The Kolkata-born, currently a Rajya Sabha member, shared the joys and challenges of working on a TV series, one of the most widely celebrated that still enjoys a cult status in popular consciousness, and which made her and several other cast members household names.
“Every morning, from my hotel at Juhu, Bombay, I would reach Film City, and by 5 am, I would be in the make up room. The shooting would start by 7 am, and my elaborate makeup and hairdressing would take at least an hour-and-a-half or even more, every day. And, it was long hair and we wore special costumes and lot of other things too, which took time, so I would reach there before other actors,” she told PTI in an interview.
Brought alive on screen by producer-director duo B R Chopra and Ravi Chopra, ‘Mahabharat’ originally ran on Doordarshan for two years till 1990, and every Sunday morning, families in literally every household sat glued to TV sets to watch the “epic series”.

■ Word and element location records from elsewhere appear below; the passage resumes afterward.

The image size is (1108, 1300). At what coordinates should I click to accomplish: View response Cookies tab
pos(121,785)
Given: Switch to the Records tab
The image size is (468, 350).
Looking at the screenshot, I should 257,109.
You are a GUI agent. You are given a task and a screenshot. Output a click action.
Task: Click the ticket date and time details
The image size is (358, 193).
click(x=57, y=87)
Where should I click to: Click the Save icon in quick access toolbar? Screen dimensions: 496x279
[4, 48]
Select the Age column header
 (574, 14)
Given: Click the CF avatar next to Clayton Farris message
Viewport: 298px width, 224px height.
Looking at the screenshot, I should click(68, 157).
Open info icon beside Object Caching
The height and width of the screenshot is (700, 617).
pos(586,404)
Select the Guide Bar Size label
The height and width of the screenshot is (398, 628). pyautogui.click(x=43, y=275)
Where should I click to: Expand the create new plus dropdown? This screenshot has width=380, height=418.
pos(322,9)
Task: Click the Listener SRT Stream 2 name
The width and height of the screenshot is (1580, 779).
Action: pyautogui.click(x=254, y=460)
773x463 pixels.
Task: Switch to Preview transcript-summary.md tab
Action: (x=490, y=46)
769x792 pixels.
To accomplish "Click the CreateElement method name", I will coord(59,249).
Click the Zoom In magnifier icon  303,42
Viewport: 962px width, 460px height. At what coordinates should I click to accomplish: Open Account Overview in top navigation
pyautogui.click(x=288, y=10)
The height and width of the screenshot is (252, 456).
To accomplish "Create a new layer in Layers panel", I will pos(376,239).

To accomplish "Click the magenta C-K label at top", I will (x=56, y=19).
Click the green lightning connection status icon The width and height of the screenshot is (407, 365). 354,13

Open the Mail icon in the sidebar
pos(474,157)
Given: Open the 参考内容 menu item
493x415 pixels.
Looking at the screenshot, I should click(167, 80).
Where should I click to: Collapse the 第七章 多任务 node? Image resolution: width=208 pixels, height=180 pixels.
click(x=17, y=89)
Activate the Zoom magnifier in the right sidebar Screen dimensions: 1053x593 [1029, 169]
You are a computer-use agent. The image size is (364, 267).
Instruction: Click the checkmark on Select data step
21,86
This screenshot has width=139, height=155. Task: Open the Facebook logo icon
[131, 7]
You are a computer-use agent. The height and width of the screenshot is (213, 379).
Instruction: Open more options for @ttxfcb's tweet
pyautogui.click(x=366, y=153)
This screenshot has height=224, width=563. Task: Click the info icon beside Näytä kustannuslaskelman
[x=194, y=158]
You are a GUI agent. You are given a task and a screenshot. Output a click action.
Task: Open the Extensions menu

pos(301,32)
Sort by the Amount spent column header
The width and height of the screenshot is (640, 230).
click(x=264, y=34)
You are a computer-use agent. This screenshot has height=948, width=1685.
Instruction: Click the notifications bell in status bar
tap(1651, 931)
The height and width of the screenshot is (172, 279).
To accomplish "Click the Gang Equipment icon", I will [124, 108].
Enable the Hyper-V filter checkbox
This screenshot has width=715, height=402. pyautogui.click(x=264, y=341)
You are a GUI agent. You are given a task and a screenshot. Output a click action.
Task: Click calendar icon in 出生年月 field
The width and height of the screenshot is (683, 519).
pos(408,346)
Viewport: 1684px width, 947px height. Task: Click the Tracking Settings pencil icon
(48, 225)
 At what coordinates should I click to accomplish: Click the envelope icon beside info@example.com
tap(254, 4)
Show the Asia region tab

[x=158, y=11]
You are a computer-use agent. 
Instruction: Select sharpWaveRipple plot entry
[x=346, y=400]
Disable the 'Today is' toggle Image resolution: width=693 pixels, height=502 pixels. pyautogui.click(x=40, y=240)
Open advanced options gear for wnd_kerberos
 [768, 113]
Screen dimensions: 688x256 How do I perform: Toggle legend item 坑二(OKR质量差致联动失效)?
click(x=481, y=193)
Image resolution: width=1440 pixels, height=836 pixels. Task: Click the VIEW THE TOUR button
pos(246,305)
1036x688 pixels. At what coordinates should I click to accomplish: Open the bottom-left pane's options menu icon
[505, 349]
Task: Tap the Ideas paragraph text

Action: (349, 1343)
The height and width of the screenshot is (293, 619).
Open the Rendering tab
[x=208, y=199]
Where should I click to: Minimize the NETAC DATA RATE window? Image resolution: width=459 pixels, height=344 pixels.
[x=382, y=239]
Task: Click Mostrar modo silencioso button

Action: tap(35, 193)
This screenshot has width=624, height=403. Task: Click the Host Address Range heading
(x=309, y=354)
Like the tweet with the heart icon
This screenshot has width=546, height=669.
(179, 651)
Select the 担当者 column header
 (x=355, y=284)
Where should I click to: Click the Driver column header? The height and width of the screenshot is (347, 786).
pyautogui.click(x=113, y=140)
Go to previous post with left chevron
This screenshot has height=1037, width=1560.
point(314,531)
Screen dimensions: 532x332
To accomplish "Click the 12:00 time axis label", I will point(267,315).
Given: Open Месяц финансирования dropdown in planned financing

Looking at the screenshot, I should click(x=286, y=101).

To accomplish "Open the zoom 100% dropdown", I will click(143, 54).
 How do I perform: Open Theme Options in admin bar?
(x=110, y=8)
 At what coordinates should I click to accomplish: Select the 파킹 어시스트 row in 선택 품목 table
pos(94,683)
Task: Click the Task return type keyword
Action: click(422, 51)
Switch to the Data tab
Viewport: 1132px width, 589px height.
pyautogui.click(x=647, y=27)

“The set for the shooting was absolutely grand. There was a permanent indoor set and also a huge outdoor set which was used for a long time. Every cushion and its colour chosen, every throne, fabric and prop were especially made for it, as it was all part of ‘Mahabharat’. BR Chopra ji and Ravi (Chopra) ji had made the series with lot of passion,” she recalled.
The epic-size drama of the small screen is also known for its phenomenal narration by voice-artist Harish Bhimani and early use of special effects in visuals in a TV production.
Ganguly, also known for her work in Bengali cinema, reminisced, “We all came from ordinary families, and learned how a king or queen or a royal family member would walk or talk. Also, I come from Bengal, and the script was in Hindi language, and a very different kind of Hindi. Harish Bhimani ji helped me to get the right intonation and diction to make it impactful in dialogue delivery”.
‘Draupadi’ is one of the most unforgettable characters in the series, and Ganguly with her powerful dialogue delivery and emotive acting, had earned praises from audiences of all ages.
The ‘Draupadi Vastraharan’ sequence — one of the most moving and heart-rending scenes in the history of Indian television, in which she portrays the vulnerability of women and questions the morality of “great men” and “wise sages”, still shakes the conscience of people.
Asked about the shooting, she also shared that besides the outdoor set at the Bombay Film City, which also had a forested area around it, “shooting was also done in Kurukshetra in Haryana, but I was not part of those scenes”.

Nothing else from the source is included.